Okay, that's a pretty cool idea.

Carbon Capture

Electric cars are a nice idea, but the reality of their range and battery issues keeps dragging them back to Earth.

Toyota's seizing on that reality with a wild idea, Carscoops reports: cars with built-in filters that capture carbon dioxide — the stuff that causes global warming — from the atmosphere as you drive. In other words, the promise seems to be that drivers can have it all: driving their convenient fossil fuel-powered cars while sucking up so much CO2 that their climate sins can be forgiven.

The air filters, which the company fitted into a hydrogen combustion GR Corolla's front area, even use waste heat from the engine to inject the CO2 into a disposable liquid.

But the problem is that the system currently only captures a fraction of emissions coming from these engines. Carscoops writes that the filters convert about 20 grams of CO2 during 20 laps around a track — a far cry from the thousands of grams per gallon engines emit from burning a single gallon of gasoline.

Step on the Gas

Could the system scale to make a meaningful dent in a vehicle's emissions? It's not clear. But the project is also another sure sign that Toyota remains strikingly unsold on electric vehicles.

Company officials have expressed in recent months that they think there's a ceiling to the market share of electric vehicles — estimating that they'll constitute at most around 30 percent of vehicles sold in the future.
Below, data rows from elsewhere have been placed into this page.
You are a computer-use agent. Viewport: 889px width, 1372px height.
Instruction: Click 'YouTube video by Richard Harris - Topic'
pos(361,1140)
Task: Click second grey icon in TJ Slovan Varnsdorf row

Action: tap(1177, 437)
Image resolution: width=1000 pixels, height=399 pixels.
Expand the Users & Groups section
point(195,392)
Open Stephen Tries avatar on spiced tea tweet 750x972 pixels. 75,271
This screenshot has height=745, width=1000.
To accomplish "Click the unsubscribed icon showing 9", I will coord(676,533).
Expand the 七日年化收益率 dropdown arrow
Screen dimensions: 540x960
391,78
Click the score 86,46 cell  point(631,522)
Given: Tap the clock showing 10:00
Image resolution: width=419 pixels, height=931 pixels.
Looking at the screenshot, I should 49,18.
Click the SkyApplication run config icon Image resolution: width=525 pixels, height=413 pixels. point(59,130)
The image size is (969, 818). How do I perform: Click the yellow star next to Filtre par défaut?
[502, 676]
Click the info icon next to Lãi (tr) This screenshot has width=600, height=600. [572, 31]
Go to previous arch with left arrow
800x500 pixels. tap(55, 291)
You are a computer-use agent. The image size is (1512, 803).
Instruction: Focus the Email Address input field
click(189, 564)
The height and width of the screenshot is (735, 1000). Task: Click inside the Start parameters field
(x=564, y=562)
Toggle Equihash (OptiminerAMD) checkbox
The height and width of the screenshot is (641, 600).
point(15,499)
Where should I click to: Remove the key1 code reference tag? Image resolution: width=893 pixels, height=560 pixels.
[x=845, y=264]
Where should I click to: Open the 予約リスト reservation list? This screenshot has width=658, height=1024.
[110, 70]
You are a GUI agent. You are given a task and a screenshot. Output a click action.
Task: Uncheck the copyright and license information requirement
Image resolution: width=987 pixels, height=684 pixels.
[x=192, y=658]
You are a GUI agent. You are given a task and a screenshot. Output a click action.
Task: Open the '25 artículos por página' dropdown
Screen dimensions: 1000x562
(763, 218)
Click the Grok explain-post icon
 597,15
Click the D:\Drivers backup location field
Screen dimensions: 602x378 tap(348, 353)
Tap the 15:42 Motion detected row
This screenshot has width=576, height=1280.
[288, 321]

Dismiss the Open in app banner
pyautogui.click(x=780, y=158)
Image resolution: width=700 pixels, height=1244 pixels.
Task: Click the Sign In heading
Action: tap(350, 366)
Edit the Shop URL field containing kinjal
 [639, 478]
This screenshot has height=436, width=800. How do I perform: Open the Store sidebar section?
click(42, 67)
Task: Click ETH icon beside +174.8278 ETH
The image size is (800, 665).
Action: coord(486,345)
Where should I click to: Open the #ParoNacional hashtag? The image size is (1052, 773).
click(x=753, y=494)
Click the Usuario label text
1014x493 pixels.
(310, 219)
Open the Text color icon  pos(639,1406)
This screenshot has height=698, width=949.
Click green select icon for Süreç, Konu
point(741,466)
This pessimism is borne out in actual falling sale numbers for electric vehicles, even with policy carrots in the form of tax credits and price cuts.

There's no question that electric vehicles bring new practical concerns. This past winter brought numerous reports of electric vehicles failing to hold a charge or not charge at all in freezing cold temperatures, suggesting not all locales are suited for them.

If Toyota could make gas cars genuinely green, we'd be all ears. But we'll believe it when it has the result to back that up.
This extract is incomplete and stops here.